Desde que, en el mes de marzo de 2020, en plena aplicación y vigencia del Estado de alarma, tuve la oportunidad de escribir en este medio, he tenido el privilegio y la posibilidad de conocer a personas que escriben aquí, que usted, estimado y paciente lector, puede disfrutar a diario. Una de ellas es Amparo Zacarés, una de las figuras que más está trabajando en España para entender la educación desde una verdadera igualdad. Es para mí más que un referente intelectual, ya que su compromiso es claro y nítido para con los problemas más acuciantes de la sociedad. Tiene la maestría de clarificarlos, ponerlos sobre la mesa y dar razón de lo que vivimos con un lenguaje profundo a la vez que sencillo. Fiel a su estilo, el pasado 18 de agosto publicó en esta misma página el artículo ‘A los pies de los talibanes’, en el que denunciaba, no sólo la situación que van a vivir las mujeres en ese régimen fanático, irracional y despótico, sino una realidad que en Occidente tenemos que asumir de una vez y es la tiranía del relativismo cultural: «Aun así -argumentaba- todavía habrá quienes, antes las imposiciones que el orden talibán patriarcal va a aplicar a las mujeres, se encogerán de hombros y las justificarán como meras costumbres arcaicas que hay que tolerar porque la diferencia cultural debe respetarse».

La hora de la verdad

Si estas justificaciones se dan es por un motivo claro: porque ya no se cree en la verdad. Uno de los problemas más acuciantes que tenemos hoy es qué decir, qué argumentar y qué defender en tiempos de la posverdad. Su mentor, no lo olvidemos, el más completo mago de los medios de comunicación de la era moderna, Joseph Goebbles, repetía hasta la saciedad su método para violar la verdad, para destruirla y aplicar una de las mentiras más influyentes de la historia, la superioridad de las personas por su origen racial, llevando a cabo un sencillo principio que hoy se aplica en las redes sociales como si de una norma escrita se tratara: «Una mentira contada una vez sigue siendo una mentira, pero contada mil veces se convierte en una verdad». Hemos aceptado con tanta asiduidad y normalidad que tenemos que ser tolerantes, que debemos respetarlo todo, que cada cultura tiene sus propios principios y que deben ser aplicados. Por contra, hemos obviado otro principio crucial: ¡cuando todo vale, nada vale! Sin embargo, tenemos un dique de contención contra ese relativismo y es la Declaración Universal de los Derechos Humanos.

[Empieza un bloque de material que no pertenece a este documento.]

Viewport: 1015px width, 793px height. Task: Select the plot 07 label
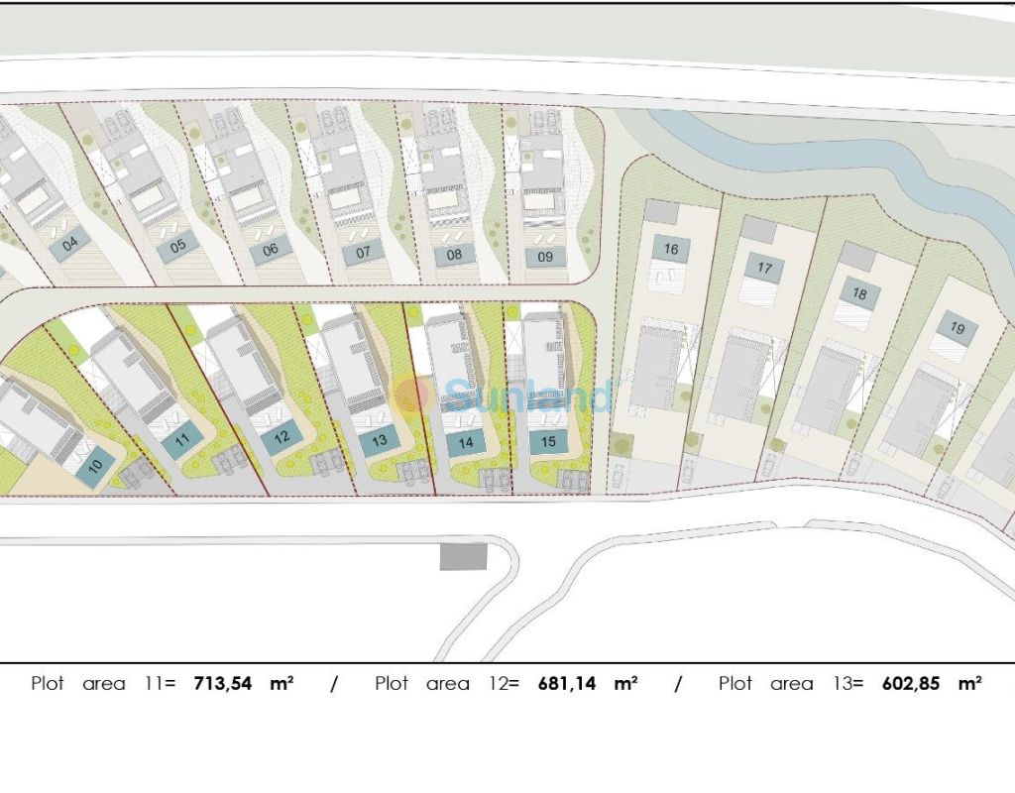point(363,254)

Como la misma Amparo diría, está claro que en la historia nos movemos por convenciones y que aquéllos son una construcción cultural, sí, de acuerdo, pero con una pretensión de universalidad que combate toda exclusión a partir del concepto de dignidad. Que ésta no se respete, que se viole sistemáticamente, no implica que no sea verdad.

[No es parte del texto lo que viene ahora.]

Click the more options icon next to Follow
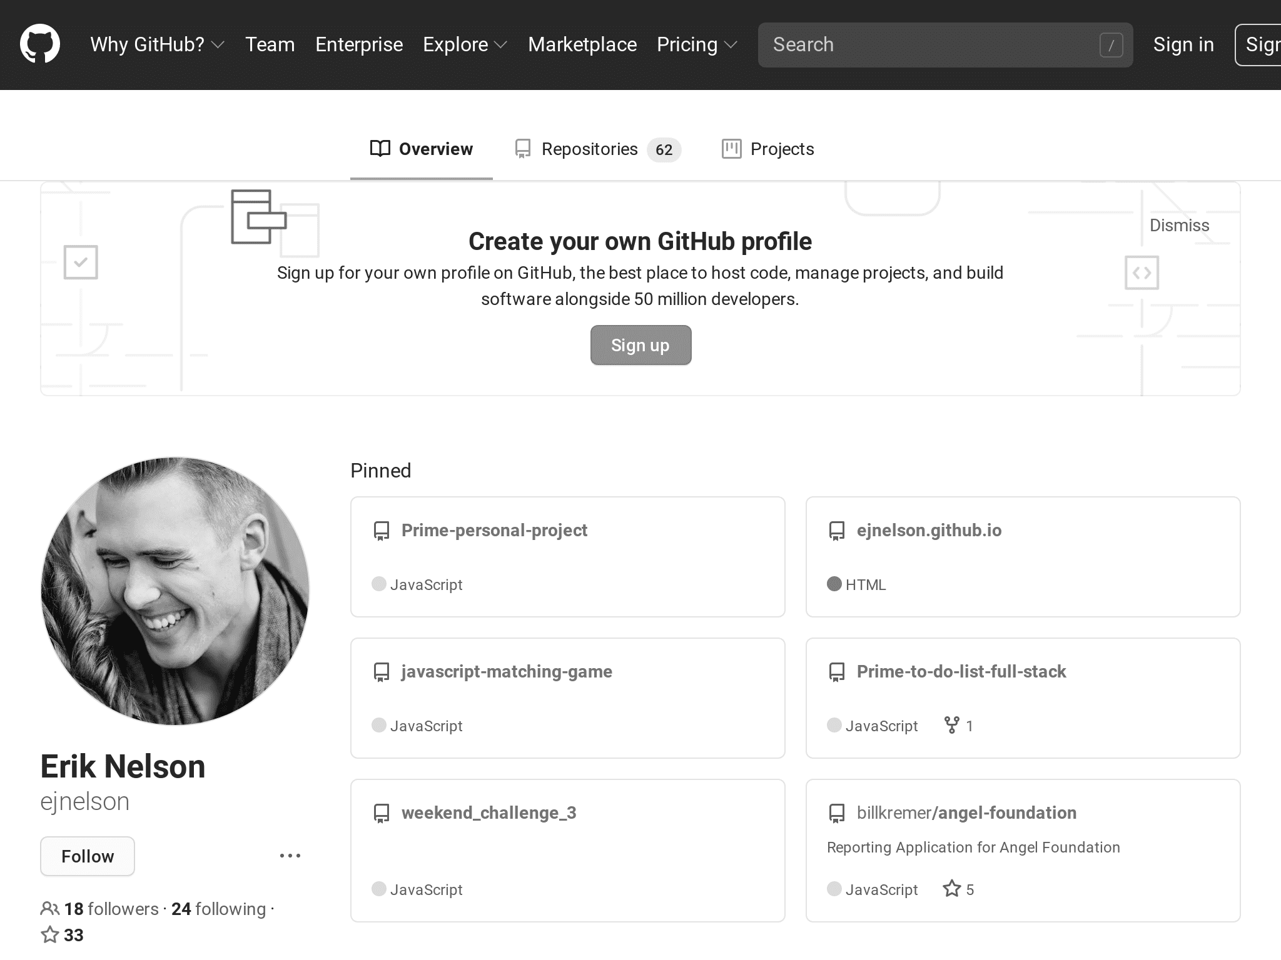Screen dimensions: 1281x960 290,855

Conviene recordar que el concepto de dignidad es producto de la secularización del carácter sagrado de cada persona creada por Dios. Seamos creyentes o no, la dignidad lo que indica es que cada persona es única, es un absoluto que tiene que ser respetada sea cual sea su procedencia, su fe, su color de piel, su situación económica, su inclinación sexual… ¿Es la Declaración Universal de los Derechos Humanos un producto más de la historia? Sí, procede de ella, pero lo que afirma y defiende es susceptible de universalidad, son los mínimos sin los cuales una persona y cualquier colectividad humana no puede prescindir; si lo hace, está destinada a la guerra y a la violencia. La única verdad que existe es que las personas necesitamos amar y ser amadas. Compárese cuando un joven galileo llamado Jesús de Nazaret decía «la verdad os hará libres», que no es otra cosa que el respeto absoluto de toda persona por encima de cualquier circunstancia con el mensaje de la puerta de entrada del campo de exterminio de Auschwitz: «El trabajo os hará libres». Es, por tanto, la hora de la verdad, la hora del compromiso, la hora de alzar la voz para denunciar el escándalo de la pobreza venga de donde venga. Sólo así podremos avistar un horizonte de esperanza en la dignidad y la verdad de cada persona.